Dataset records
[Start of Attachment]

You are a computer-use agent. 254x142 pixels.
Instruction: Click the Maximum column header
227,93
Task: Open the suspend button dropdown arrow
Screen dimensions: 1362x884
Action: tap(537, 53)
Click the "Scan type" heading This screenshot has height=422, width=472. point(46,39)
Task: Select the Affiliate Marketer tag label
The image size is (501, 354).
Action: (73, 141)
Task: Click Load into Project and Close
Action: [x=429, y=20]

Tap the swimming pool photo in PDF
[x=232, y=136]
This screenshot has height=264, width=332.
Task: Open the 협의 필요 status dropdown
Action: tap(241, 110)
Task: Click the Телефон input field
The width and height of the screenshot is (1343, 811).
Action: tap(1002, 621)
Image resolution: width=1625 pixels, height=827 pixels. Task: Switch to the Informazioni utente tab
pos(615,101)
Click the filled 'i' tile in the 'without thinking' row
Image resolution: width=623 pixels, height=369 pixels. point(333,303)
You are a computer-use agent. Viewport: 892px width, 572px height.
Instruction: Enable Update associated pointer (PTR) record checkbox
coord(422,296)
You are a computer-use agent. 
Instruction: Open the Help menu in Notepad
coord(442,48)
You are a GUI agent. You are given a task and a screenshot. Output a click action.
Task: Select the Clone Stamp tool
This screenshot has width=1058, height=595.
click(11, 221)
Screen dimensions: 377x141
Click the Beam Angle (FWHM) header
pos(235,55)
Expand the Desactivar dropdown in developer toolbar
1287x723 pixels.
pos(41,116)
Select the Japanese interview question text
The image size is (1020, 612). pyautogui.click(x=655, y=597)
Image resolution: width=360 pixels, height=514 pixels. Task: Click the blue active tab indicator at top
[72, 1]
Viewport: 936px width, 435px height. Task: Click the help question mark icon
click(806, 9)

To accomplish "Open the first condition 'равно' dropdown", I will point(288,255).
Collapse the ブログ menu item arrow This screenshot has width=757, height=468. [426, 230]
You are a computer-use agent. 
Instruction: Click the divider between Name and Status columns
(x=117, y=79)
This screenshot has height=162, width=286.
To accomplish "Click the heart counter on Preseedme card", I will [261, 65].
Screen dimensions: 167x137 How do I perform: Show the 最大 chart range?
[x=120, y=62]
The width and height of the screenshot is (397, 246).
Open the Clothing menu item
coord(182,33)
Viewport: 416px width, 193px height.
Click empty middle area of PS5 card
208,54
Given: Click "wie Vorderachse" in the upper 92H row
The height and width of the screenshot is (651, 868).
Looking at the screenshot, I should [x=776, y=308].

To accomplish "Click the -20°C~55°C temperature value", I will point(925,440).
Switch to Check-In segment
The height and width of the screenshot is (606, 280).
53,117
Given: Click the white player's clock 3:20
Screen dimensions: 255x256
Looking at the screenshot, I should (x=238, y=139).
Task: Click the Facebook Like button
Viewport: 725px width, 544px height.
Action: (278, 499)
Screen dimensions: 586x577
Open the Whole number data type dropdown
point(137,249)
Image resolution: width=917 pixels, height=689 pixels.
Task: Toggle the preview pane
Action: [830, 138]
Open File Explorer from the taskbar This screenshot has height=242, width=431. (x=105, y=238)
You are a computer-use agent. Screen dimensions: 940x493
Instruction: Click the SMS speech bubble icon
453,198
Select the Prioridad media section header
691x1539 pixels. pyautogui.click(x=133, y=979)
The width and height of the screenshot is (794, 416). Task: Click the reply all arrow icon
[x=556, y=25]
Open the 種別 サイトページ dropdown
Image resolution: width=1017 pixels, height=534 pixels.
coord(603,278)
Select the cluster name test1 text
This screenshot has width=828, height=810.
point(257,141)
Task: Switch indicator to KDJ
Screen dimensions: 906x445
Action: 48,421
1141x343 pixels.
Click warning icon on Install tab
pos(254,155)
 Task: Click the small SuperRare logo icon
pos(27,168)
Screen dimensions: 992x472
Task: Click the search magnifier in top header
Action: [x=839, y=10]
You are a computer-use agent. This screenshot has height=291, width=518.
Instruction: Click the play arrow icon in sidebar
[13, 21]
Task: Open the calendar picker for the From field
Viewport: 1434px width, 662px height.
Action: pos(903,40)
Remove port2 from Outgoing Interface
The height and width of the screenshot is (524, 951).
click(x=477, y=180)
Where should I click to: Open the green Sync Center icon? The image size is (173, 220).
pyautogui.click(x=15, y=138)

[End of Attachment]

Print the records above again, every one, exactly as written.

You are a computer-use agent. 254x142 pixels.
Instruction: Click the Maximum column header
227,93
Task: Open the suspend button dropdown arrow
Screen dimensions: 1362x884
Action: tap(537, 53)
Click the "Scan type" heading This screenshot has height=422, width=472. point(46,39)
Task: Select the Affiliate Marketer tag label
The image size is (501, 354).
Action: (73, 141)
Task: Click Load into Project and Close
Action: [x=429, y=20]

Tap the swimming pool photo in PDF
[x=232, y=136]
This screenshot has height=264, width=332.
Task: Open the 협의 필요 status dropdown
Action: tap(241, 110)
Task: Click the Телефон input field
The width and height of the screenshot is (1343, 811).
Action: tap(1002, 621)
Image resolution: width=1625 pixels, height=827 pixels. Task: Switch to the Informazioni utente tab
pos(615,101)
Click the filled 'i' tile in the 'without thinking' row
Image resolution: width=623 pixels, height=369 pixels. point(333,303)
You are a computer-use agent. Viewport: 892px width, 572px height.
Instruction: Enable Update associated pointer (PTR) record checkbox
coord(422,296)
You are a computer-use agent. 
Instruction: Open the Help menu in Notepad
coord(442,48)
You are a GUI agent. You are given a task and a screenshot. Output a click action.
Task: Select the Clone Stamp tool
This screenshot has width=1058, height=595.
click(11, 221)
Screen dimensions: 377x141
Click the Beam Angle (FWHM) header
pos(235,55)
Expand the Desactivar dropdown in developer toolbar
1287x723 pixels.
pos(41,116)
Select the Japanese interview question text
The image size is (1020, 612). pyautogui.click(x=655, y=597)
Image resolution: width=360 pixels, height=514 pixels. Task: Click the blue active tab indicator at top
[72, 1]
Viewport: 936px width, 435px height. Task: Click the help question mark icon
click(806, 9)

To accomplish "Open the first condition 'равно' dropdown", I will point(288,255).
Collapse the ブログ menu item arrow This screenshot has width=757, height=468. [426, 230]
You are a computer-use agent. 
Instruction: Click the divider between Name and Status columns
(x=117, y=79)
This screenshot has height=162, width=286.
To accomplish "Click the heart counter on Preseedme card", I will [261, 65].
Screen dimensions: 167x137 How do I perform: Show the 最大 chart range?
[x=120, y=62]
The width and height of the screenshot is (397, 246).
Open the Clothing menu item
coord(182,33)
Viewport: 416px width, 193px height.
Click empty middle area of PS5 card
208,54
Given: Click "wie Vorderachse" in the upper 92H row
The height and width of the screenshot is (651, 868).
Looking at the screenshot, I should [x=776, y=308].

To accomplish "Click the -20°C~55°C temperature value", I will point(925,440).
Switch to Check-In segment
The height and width of the screenshot is (606, 280).
53,117
Given: Click the white player's clock 3:20
Screen dimensions: 255x256
Looking at the screenshot, I should (x=238, y=139).
Task: Click the Facebook Like button
Viewport: 725px width, 544px height.
Action: (278, 499)
Screen dimensions: 586x577
Open the Whole number data type dropdown
point(137,249)
Image resolution: width=917 pixels, height=689 pixels.
Task: Toggle the preview pane
Action: [830, 138]
Open File Explorer from the taskbar This screenshot has height=242, width=431. (x=105, y=238)
You are a computer-use agent. Screen dimensions: 940x493
Instruction: Click the SMS speech bubble icon
453,198
Select the Prioridad media section header
691x1539 pixels. pyautogui.click(x=133, y=979)
The width and height of the screenshot is (794, 416). Task: Click the reply all arrow icon
[x=556, y=25]
Open the 種別 サイトページ dropdown
Image resolution: width=1017 pixels, height=534 pixels.
coord(603,278)
Select the cluster name test1 text
This screenshot has width=828, height=810.
point(257,141)
Task: Switch indicator to KDJ
Screen dimensions: 906x445
Action: 48,421
1141x343 pixels.
Click warning icon on Install tab
pos(254,155)
 Task: Click the small SuperRare logo icon
pos(27,168)
Screen dimensions: 992x472
Task: Click the search magnifier in top header
Action: [x=839, y=10]
You are a computer-use agent. This screenshot has height=291, width=518.
Instruction: Click the play arrow icon in sidebar
[13, 21]
Task: Open the calendar picker for the From field
Viewport: 1434px width, 662px height.
Action: pos(903,40)
Remove port2 from Outgoing Interface
The height and width of the screenshot is (524, 951).
click(x=477, y=180)
Where should I click to: Open the green Sync Center icon? The image size is (173, 220).
pyautogui.click(x=15, y=138)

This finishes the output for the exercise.